Out of the blues, Jide had written her, with no return address, telling her that he no longer recognized her as his mother.  Those words had accelerated her journey to the grave.

Mama Ikotun finally gave up on her son.  That day, she fought an inexplicable feeling that her time was up.  As she opened her mouth to call for Yemi, she heard the sound of voices in the sitting room.
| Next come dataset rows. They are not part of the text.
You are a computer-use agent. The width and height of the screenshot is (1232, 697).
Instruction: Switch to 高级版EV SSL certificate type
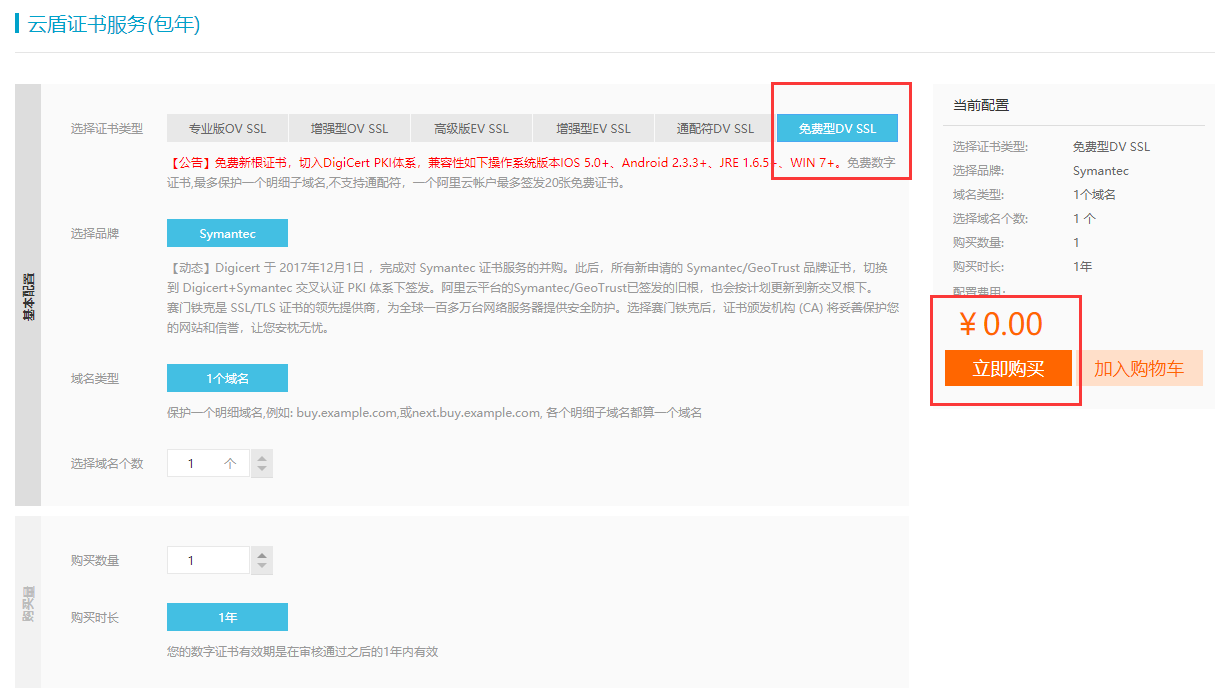[x=471, y=128]

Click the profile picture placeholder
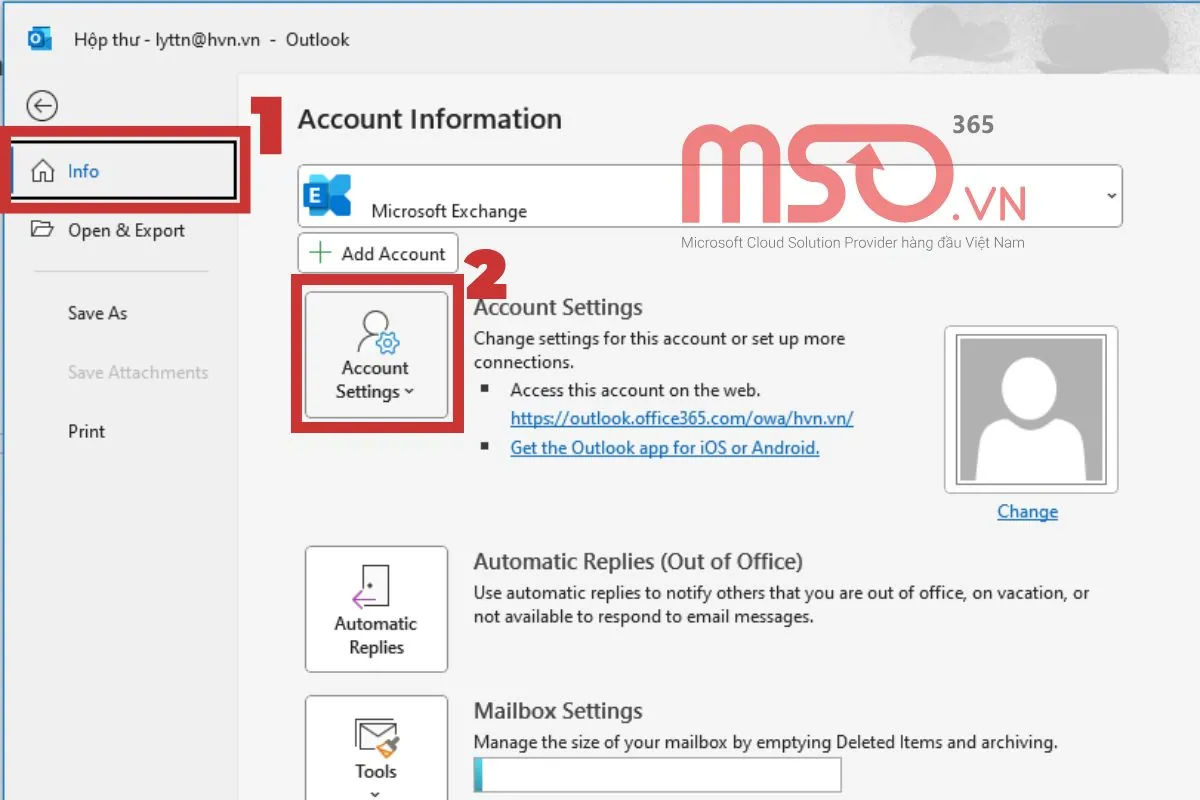tap(1030, 408)
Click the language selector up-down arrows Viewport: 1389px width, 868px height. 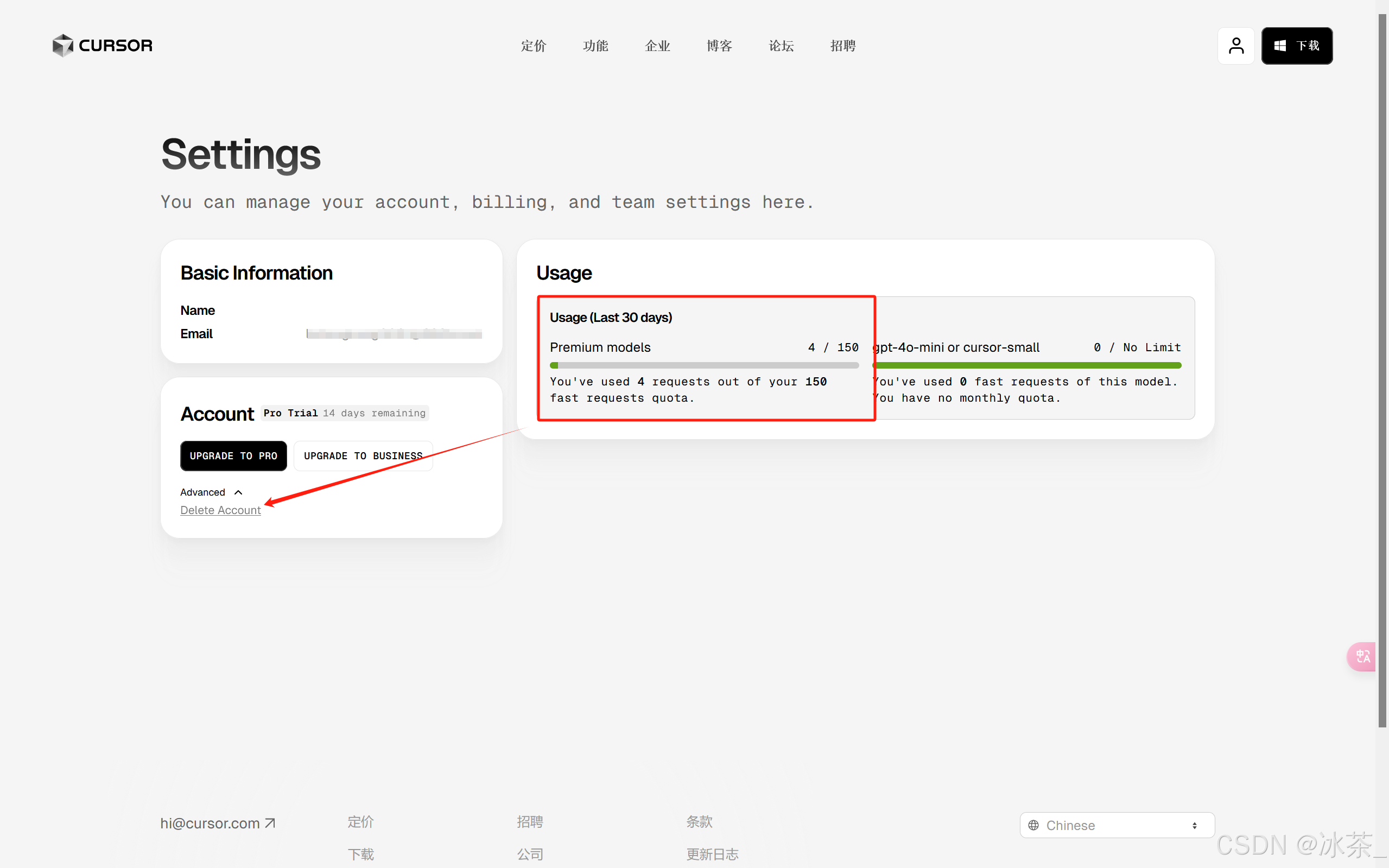[1195, 825]
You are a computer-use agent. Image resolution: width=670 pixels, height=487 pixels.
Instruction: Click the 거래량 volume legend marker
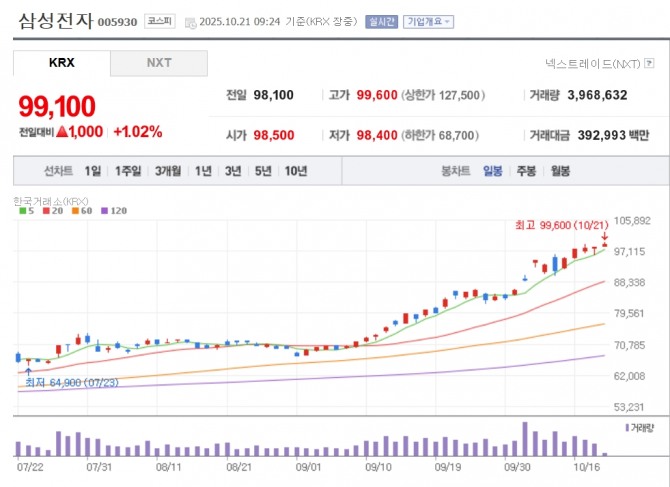coord(627,427)
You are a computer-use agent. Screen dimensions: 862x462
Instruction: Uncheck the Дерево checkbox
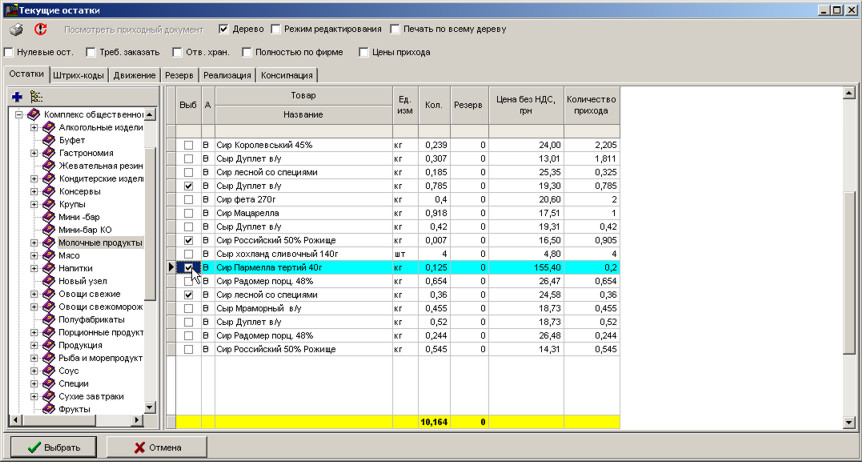click(223, 29)
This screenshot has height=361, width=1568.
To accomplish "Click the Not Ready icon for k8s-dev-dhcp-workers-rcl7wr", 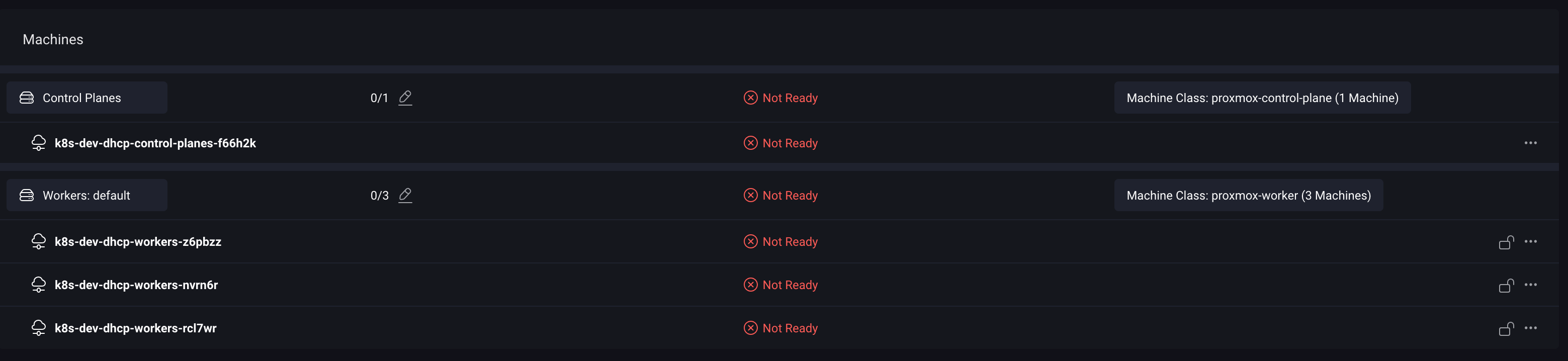I will [x=750, y=327].
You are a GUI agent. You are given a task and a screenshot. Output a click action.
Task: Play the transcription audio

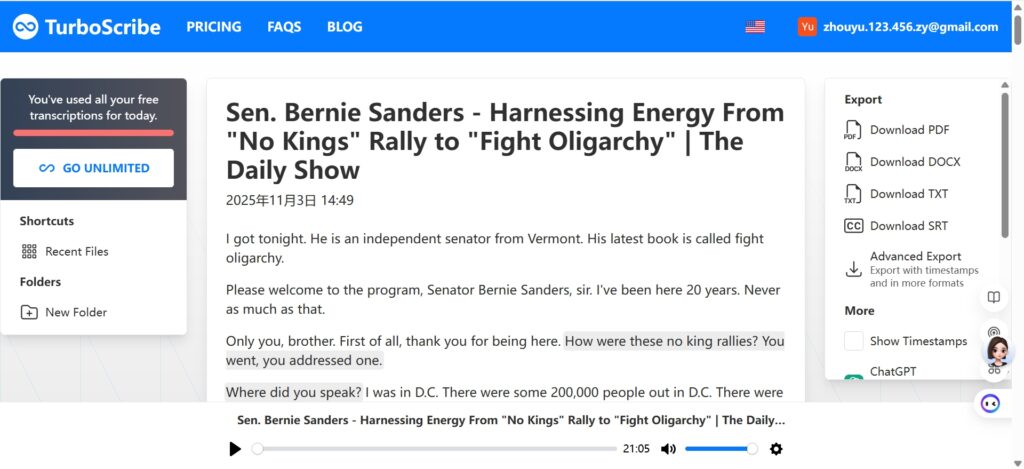[x=235, y=449]
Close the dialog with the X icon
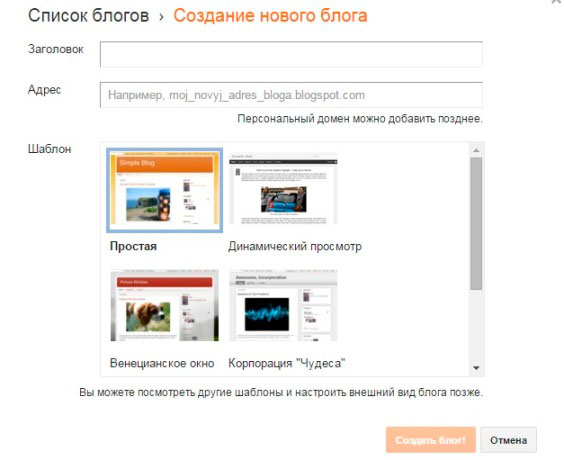The width and height of the screenshot is (564, 460). 557,1
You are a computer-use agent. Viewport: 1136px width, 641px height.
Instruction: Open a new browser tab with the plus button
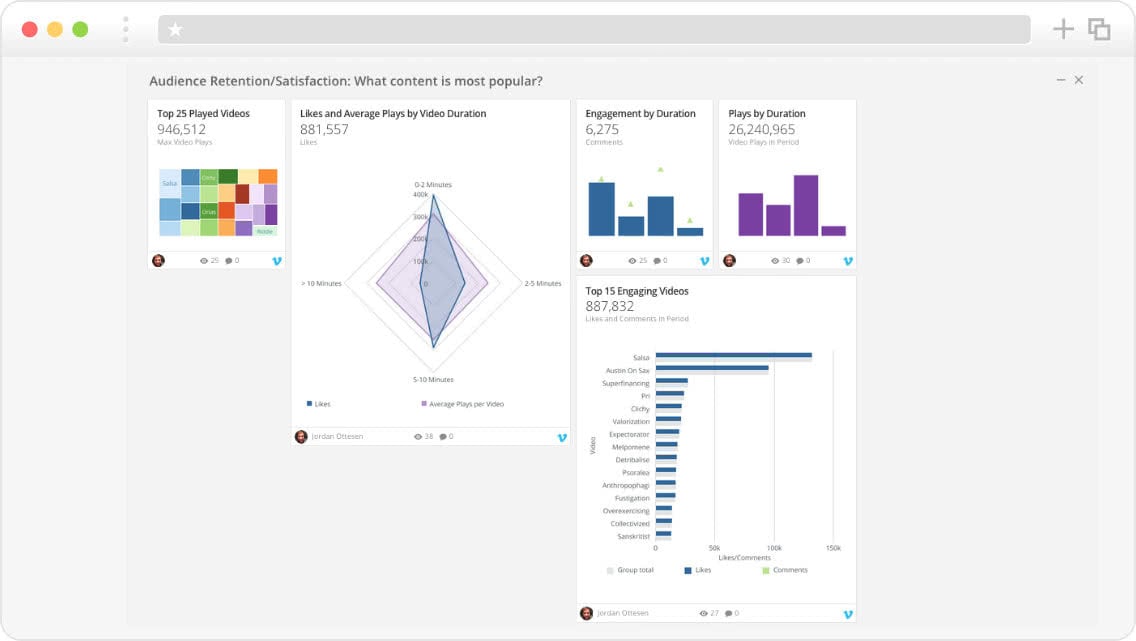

Within minutes, two people entered into her room, led by Yemi.  It was her estranged son, Jide, and his wife, Ngozi.

Mama Ikotun could not believe her eyes.  With all the strength she could muster, she sat up on her bed, tears flowing from her eyes, and said:

“My children, don’t stand so far away.  Come closer, please.  Come.”

As Jide and his wife were about to move closer to Mama Ikotun, a little visitor let go of Ngozi’s hand and climbed into Mama Ikotun’s laps.  Then, with his chubby little hands, he wiped off the tears from her face, and planted a kiss on her right cheek.

“Mama, meet your grandson, Demilade,” Ngozi said, as she fought back tears herself.

While Ngozi was still speaking, they witnessed a miracle.  Mama Ikotun who had been unable to walk unaided for months, got up and walked, led by little Demilade.  She embraced first her daughter-in-law, and then finally her son, Jide, telling him over and over again how sorry she was.  Jide comforted his mother and accepted her apology.  Yemi witnessed the whole thing and joined in a group hug afterwards.

Mother and son thus reconciled, Mama Ikotun announced the next line of action.

“I will make gbegiri and ewedu for you,” she said to the adults.  Turning to her grandson, she said: “Let me see how many teeth you have. Oh! Just two? That’s more than enough to eat gbegiri.”